[PATCH RFC] Add tiled states per edge

Benoit Gschwind gschwind at gnu-log.net
Fri Jul 8 18:52:53 UTC 2016


Hello,

simple random comment bellow :)

On 08/07/2016 12:16, Jonas Ådahl wrote:
> On Fri, Jul 08, 2016 at 11:58:13AM +0200, Quentin Glidic wrote:
>> Hi all,
>>
>> I will try to summarize all the discussion about tiling that this thread has
>> generated, and if all goes fine, we will see that we mostly all agree with
>> each other.
>>
>> First, definitions:
>>
>> Stacking/Floating: this is the “classic” way of managing windows, directly
>> inherited from the desktop metaphor. Windows goes “on top of each other”, so
>> you cannot see the ones below without moving the ones on the front.
>>
>> Tiling: a rather well-known paradigm, where windows do not hide each other.
>> Most of the time, it’s coupled with the idea that no screen space should be
>> wasted, but it is not mandatory (see e.g. i3-gaps or even Sway IIRC).
>>
>> Maximize: this concept is mostly tied to stacking/floating, as it is meant
>> to make one window cover all others (by covering the whole screen, except DE
>> UI). This state is temporary, as focusing another window will break it.
>> It breaks the *feature* (covering all other windows), not the window state;
>> but a WM/compositor could revert that state.
>>
>>
>> Now, let’s see who is using which terms.
>>
>> From what Mike said, E(nlightenment) supports both stacking/floating and
>> tiling.
>> In GNOME(-Shell), there is “partial tiling”. With a (few) keystroke(s) you
>> can put two windows side-by-side on one screen.
>> In i3, Sway and any tiling window manager/compositor, tiling is there, with
>> usually basic support for stacking/floating, mostly for dialogs or to
>> workaround bad behaving clients (Java, Steam).
>> I am not familiar enough with KDE so I’ll skip it, sorry. :-)
>>
>> As we can see, GNOME is the outstanding one.
>> GNOME is using stacking/floating management, no “true” tiling here. The
>> “partial tiling” feature is actually, as Mike said, “partial maximize”: a
>> temporary “covering part of my screen” feature.

§ MATERIAL PROVIDED:
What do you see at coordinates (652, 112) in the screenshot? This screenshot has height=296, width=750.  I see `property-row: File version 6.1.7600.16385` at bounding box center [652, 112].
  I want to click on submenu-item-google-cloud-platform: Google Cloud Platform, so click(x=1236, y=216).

§ TASKS TO COMPLETE:
- a) In the tiling post, which two badly behaving clients are given as reasons a tiling window manager might offer basic stacking/floating support?
- b) Copy the tiling post word for word from "On 08/07/2016 12:16, Jonas" up to and including "on the front.".
You won't need the data for this.

§ SET OF ANSWERS:
- a) Java and Steam.

- b)
On 08/07/2016 12:16, Jonas Ådahl wrote:
> On Fri, Jul 08, 2016 at 11:58:13AM +0200, Quentin Glidic wrote:
>> Hi all,
>>
>> I will try to summarize all the discussion about tiling that this thread has
>> generated, and if all goes fine, we will see that we mostly all agree with
>> each other.
>>
>> First, definitions:
>>
>> Stacking/Floating: this is the “classic” way of managing windows, directly
>> inherited from the desktop metaphor. Windows goes “on top of each other”, so
>> you cannot see the ones below without moving the ones on the front.